How to synchronize between two kernels using CUDA?

I currently have two kernels running in different CUDA streams, as follows:

__global__ void kernel1(int *transfer_array)
{
    // Instruction a: Store data into global memory `transfer_array`
    // Instruction b
}

__global__ void kernel2(int *transfer_array)
{
    // Instruction c
    // Instruction d: Read the data stored by instruction `a` in global memory `transfer_array`
}

int main()
{
    cudaStream_t stream1, stream2;
    int *transfer_array;
    cudaMalloc((void **)&transfer_array, 5 * sizeof(int));
    
    // Create two CUDA streams
    cudaStreamCreate(&stream1);
    cudaStreamCreate(&stream2);
    
    // Launch kernel1 on stream1
    kernel1<<<100, 1000, 0, stream1>>>(transfer_array);
    // Launch kernel2 on stream2
    kernel2<<<100, 1000, 0, stream2>>>(transfer_array);

    // Synchronize streams to ensure kernels have finished executing
    cudaStreamSynchronize(stream1);
    cudaStreamSynchronize(stream2);

    // Destroy streams
    cudaStreamDestroy(stream1);
    cudaStreamDestroy(stream2);
    cudaFree(transfer_array);
    return 0;
}

In kernel2, instruction d needs to read the data written by instruction a in kernel1 to global memory transfer_array. In other words, instruction d can only execute after all blocks of kernel1 have completed instruction a.


My Attempts

  1. Using __threadfence() before instruction d: I found that it does not work in this case.

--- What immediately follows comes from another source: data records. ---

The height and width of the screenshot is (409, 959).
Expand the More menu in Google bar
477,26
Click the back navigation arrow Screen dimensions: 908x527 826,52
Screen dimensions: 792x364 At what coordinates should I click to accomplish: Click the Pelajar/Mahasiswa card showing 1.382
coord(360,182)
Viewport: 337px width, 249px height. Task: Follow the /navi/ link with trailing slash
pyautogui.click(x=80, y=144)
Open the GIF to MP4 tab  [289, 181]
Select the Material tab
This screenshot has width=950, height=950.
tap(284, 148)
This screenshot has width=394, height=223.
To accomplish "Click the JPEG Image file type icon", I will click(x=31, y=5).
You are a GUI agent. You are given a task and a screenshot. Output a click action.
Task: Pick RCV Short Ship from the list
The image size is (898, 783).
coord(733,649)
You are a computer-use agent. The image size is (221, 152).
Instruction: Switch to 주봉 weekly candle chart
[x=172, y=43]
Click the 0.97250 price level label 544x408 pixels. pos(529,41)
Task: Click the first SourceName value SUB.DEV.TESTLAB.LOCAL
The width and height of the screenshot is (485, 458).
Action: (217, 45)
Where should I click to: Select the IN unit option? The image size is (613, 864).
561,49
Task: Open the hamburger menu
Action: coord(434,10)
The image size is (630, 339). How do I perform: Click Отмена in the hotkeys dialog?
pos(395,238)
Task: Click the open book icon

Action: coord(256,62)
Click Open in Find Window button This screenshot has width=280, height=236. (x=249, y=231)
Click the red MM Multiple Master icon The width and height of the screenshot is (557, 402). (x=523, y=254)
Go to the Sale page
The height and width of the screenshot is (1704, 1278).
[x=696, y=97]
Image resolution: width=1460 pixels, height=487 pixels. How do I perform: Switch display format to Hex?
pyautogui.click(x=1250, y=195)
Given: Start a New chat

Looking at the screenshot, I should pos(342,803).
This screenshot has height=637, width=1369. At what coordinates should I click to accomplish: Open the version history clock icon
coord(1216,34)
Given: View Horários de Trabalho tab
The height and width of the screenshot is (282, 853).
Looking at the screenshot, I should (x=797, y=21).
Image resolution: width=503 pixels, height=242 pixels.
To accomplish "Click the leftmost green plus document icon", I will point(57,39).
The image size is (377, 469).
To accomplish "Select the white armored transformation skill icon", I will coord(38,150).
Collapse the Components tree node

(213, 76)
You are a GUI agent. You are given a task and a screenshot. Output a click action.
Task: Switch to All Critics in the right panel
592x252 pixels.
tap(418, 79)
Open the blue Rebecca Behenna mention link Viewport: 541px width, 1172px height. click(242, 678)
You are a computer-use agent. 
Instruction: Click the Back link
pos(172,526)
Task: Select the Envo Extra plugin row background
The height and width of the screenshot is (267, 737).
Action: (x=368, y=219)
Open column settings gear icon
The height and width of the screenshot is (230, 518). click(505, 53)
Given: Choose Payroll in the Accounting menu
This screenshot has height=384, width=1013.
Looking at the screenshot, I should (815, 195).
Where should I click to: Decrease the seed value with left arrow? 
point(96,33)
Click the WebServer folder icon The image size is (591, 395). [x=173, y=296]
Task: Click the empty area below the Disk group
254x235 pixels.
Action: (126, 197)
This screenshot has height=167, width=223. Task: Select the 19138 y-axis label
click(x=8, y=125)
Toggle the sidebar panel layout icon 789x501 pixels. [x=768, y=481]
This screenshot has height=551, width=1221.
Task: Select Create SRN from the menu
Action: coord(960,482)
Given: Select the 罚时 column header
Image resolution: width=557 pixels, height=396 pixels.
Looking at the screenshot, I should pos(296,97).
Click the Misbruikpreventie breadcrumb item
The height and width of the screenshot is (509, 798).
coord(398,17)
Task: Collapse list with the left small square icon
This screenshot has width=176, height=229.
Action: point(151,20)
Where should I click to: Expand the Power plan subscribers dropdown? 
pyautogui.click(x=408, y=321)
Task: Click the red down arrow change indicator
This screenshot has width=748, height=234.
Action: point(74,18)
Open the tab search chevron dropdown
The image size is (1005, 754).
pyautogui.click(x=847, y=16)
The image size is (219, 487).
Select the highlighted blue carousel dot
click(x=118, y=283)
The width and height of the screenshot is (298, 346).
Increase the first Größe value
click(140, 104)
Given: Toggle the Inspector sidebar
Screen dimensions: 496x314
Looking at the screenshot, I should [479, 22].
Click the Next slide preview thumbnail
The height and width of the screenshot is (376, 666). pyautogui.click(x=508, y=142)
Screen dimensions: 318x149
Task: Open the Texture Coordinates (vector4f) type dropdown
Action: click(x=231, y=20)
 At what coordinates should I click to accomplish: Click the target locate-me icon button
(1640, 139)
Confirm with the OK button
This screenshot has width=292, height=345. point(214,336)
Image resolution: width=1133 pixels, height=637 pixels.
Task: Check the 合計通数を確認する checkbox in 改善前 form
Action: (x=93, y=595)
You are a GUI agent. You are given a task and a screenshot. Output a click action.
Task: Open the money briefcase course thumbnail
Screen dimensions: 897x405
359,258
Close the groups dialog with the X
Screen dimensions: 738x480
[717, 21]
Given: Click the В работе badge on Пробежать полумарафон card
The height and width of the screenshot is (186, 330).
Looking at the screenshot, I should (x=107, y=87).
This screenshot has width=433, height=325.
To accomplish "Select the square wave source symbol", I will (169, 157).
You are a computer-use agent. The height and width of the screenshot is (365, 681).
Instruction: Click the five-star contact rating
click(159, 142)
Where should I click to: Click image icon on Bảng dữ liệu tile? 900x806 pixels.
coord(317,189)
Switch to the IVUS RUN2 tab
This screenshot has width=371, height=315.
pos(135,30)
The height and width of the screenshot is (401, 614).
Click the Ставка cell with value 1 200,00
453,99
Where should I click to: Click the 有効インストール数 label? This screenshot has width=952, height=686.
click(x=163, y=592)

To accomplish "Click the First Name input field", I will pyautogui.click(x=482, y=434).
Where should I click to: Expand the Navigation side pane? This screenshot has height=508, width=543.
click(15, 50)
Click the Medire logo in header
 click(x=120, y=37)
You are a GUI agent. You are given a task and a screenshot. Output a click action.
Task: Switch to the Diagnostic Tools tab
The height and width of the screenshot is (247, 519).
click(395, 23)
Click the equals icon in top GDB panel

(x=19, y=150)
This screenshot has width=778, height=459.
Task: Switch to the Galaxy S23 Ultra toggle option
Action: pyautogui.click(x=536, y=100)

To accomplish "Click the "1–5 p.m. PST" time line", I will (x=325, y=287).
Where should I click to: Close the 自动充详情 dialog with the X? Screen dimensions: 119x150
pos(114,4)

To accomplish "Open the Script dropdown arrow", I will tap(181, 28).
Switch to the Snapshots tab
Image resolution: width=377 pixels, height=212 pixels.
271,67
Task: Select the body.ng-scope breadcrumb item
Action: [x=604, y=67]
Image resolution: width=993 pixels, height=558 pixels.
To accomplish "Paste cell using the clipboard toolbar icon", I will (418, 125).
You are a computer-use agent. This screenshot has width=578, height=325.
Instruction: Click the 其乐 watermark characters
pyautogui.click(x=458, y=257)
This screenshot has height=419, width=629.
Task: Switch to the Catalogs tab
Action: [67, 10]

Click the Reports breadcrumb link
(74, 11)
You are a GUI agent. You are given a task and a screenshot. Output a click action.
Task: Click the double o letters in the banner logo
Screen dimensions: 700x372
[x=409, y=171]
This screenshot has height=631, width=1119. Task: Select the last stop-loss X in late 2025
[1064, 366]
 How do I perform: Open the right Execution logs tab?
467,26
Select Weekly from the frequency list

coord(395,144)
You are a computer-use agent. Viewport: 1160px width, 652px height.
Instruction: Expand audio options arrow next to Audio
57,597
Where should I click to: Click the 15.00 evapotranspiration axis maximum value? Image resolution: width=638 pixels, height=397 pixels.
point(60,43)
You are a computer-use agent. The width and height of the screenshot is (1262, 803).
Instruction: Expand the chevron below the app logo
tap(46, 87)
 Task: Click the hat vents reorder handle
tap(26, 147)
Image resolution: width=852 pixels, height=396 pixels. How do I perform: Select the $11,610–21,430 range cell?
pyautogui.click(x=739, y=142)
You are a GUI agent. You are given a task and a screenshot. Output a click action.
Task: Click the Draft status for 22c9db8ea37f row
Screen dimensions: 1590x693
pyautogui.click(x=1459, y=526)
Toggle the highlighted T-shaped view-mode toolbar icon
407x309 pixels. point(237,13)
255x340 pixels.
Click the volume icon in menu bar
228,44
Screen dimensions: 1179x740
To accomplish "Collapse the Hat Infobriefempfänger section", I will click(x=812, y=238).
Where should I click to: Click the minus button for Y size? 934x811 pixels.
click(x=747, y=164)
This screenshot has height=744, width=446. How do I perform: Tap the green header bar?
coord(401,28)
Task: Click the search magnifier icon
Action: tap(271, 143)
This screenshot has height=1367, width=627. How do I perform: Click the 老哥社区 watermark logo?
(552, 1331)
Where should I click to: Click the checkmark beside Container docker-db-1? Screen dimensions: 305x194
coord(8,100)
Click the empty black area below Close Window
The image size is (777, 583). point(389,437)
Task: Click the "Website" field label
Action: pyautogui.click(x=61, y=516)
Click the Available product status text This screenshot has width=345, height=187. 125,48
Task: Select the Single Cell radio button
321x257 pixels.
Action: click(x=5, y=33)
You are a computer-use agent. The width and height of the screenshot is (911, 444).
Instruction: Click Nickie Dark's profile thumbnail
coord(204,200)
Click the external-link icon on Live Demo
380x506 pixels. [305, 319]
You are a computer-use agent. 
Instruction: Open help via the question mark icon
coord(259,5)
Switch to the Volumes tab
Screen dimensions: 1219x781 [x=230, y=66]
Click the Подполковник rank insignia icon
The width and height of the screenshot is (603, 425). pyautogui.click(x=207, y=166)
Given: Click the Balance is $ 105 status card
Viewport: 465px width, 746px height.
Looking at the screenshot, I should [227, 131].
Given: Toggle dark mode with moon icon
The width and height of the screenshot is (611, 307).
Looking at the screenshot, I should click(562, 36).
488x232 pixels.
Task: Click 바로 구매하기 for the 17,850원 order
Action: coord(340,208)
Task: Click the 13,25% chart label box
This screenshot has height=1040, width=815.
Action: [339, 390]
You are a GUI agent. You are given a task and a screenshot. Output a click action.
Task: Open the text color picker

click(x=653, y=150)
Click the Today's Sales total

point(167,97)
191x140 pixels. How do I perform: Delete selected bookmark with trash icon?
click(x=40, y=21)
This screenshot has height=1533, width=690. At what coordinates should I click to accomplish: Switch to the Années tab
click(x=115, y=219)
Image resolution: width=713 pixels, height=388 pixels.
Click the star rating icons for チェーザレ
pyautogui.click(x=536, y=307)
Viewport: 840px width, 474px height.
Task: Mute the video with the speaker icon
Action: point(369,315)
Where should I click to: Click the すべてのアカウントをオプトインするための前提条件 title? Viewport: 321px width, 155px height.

  2. Using atomic operations or semaphores for synchronization: This also did not work reliably and sometimes caused deadlocks.

  3. Using cudaDeviceSynchronize() after kernel1: This method ensures kernel1 finishes completely before kernel2 starts. However, this forces serialization between the two kernels, defeating the purpose of using CUDA streams for potential parallelism.

Due to certain reliability requirements, these two kernels must run separately and cannot be merged into a single kernel.


My Question

Is there an effective way to achieve synchronization between kernels while still allowing for potential overlap in execution (i.e., allowing kernel1 and kernel2 to execute concurrently where possible)? Could you provide an example? Thank you!

There is no guarantee that two kernels submitted to different streams are executed concurrently, and your code must not depend on it.

You could split the kernels into kernel1_a, kernel1_b, kernel2_c, kernel2_d , and use cudaStreamWaitEvent to specify the dependencies between the kernels.

Even if it can be done somehow with global device memory variables, would there be a guarantee that all the writes are seen in the correct order in a different kernel?